The mortgage lending industry is not an exception. More and more people are now working from home and they are realizing that the desire to have a decent size home is now an essential need. Mid-size home loans are witnessing an increase in demand as they are becoming more affordable. The social distancing measures which have become a hallmark of the pandemic response has posed a challenge to each and every mortgage lender to relook at their processes. While the consumers and regulators were already putting pressure on lenders to reduce the amount of contact time with potential customers, now with many people unable to visit their lenders’ offices, the ability to offer a low-touch lending process in the mortgage lending industry has become critical.
Everything from the origination process to credit checks and approvals have to be turned around at great speed. Not only that, the pressure to digitise in a big way is very real. The time it takes to onboard a customer needs to drop even further. The need for speed in origination, combined with the expected rise in volume, means that it will be next to impossible for a lender to operate efficiently using manual processes. This is where the need for using automation, machine learning, customer analytics have become a “must have” rather than a “good to have” capability.
The ability to set a range of criteria within which loans can be automatically approved by a system can dramatically reduce overload on a lender’s internal processes at a time when offices are closing and staff are unable to operate to maximum capacity. There is no better time for a financial institution to go digital. This is a corporate decision which is being taken by most lenders if they want to survive the new normal. Before COVID-19, digital strategies were just being tested in some areas of lending operations, and a slow digital transformation was taking place. The transformation now needs to happen at a faster speed. The erstwhile legacy lender needs to quickly transform into a digital lender.
Adopting a cloud-first approach, investments in best-in-class lending applications and implementation of automated processes and machine learning to provide insights into customer eligibility and enable rapid origination and processing are some of the ways the industry is making this happen.
Technology available today allows customers to securely initiate and submit loan applications online 24×7 and allows lenders to work remotely and securely from any location. Using technology, lenders can quickly evaluate a far greater number of loans and evaluate their creditworthiness, within a few minutes versus days under the traditional processes. Digital technology can exponentially increase the speed of underwriting and back office operations, allowing lenders to meet dramatic surges in loan volume and providing rapid responses to credit inquiries from borrowers—while maintaining strict adherence to their established policies and regulatory compliance.

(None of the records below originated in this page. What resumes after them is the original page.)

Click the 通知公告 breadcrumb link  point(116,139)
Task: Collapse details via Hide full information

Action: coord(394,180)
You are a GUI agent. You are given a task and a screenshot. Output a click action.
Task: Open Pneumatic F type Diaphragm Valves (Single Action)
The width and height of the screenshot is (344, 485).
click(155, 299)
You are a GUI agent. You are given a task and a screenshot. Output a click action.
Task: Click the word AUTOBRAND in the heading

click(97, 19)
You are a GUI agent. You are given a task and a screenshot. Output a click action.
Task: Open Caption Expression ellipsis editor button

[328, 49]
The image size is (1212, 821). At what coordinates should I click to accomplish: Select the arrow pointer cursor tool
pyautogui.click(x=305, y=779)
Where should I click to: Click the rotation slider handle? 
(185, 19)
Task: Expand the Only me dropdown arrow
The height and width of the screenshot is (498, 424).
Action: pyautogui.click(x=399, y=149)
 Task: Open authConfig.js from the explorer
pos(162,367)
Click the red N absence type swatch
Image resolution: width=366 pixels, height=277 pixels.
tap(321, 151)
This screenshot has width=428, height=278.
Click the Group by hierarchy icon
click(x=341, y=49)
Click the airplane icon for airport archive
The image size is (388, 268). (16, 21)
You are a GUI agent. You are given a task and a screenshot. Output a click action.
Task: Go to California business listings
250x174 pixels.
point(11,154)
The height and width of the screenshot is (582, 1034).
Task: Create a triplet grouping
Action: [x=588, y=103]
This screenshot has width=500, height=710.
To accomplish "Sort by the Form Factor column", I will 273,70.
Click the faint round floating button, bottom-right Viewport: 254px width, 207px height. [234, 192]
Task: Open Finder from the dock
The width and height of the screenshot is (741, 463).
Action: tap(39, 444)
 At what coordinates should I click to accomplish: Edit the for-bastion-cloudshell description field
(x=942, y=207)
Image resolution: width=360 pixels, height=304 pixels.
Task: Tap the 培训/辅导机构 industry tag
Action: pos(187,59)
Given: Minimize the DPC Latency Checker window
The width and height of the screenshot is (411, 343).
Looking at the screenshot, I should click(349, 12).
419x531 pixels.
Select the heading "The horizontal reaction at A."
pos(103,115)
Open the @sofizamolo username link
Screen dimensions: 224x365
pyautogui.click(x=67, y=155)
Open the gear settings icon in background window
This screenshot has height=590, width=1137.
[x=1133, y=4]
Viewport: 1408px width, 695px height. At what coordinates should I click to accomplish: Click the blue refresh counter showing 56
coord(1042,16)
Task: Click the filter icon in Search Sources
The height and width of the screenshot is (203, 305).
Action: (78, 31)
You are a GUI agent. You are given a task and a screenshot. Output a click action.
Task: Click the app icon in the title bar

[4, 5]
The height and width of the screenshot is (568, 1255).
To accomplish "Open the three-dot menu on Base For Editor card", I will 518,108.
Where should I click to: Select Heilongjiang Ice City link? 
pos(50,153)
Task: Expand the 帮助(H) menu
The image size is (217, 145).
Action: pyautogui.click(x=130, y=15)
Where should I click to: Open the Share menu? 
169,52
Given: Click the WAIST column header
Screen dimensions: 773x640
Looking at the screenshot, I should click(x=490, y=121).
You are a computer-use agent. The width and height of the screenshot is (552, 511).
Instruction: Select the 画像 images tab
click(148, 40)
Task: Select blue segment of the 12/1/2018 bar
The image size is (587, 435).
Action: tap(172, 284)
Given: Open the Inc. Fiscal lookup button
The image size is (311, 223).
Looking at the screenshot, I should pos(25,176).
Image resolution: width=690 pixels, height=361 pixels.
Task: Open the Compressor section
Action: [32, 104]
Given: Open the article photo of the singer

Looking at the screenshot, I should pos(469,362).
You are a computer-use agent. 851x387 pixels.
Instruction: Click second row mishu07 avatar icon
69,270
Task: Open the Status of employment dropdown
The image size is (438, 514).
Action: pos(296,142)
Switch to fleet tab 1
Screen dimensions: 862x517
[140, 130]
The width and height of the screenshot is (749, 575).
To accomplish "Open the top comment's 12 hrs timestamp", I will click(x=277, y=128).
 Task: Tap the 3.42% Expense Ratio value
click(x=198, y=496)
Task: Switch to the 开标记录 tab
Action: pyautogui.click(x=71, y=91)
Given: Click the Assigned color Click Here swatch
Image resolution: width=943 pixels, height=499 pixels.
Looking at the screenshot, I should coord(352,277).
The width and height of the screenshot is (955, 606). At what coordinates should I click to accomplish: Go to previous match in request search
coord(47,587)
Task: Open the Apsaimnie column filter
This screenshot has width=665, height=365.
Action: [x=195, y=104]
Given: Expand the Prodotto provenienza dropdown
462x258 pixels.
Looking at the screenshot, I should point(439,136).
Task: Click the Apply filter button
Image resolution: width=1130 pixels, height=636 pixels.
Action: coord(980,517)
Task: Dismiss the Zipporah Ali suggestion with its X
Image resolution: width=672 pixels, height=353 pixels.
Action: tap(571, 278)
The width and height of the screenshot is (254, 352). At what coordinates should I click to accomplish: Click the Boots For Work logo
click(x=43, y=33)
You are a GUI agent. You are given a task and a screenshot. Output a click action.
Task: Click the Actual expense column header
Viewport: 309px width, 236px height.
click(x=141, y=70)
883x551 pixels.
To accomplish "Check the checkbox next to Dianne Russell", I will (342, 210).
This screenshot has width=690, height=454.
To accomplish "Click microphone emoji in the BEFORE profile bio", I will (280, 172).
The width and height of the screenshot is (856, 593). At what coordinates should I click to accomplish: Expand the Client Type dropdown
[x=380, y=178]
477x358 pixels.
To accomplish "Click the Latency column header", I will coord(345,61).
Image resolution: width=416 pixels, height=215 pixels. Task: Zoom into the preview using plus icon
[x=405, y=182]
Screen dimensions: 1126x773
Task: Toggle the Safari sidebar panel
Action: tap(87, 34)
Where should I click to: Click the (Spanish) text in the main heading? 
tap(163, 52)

Imagine a world where the window to accept applications for credit never closes! Further, imagine technology that immediately determines which applications meet, exceed or fall short of established credit criteria for each loan type offered. Loan documents are provided electronically, e-signed and returned for processing, funding and booking to core systems, and when necessary, multiple users can work on individual deals simultaneously. All work is saved and warehoused in a secure environment for audit and compliance purposes and can be exported to any file format at any frequency. All this is now becoming a reality.
As one may expect, the adoption of online technology is growing at an ever-increasing rate! “This is a curve that will not be “flattening” anytime soon” and I completely agree with this.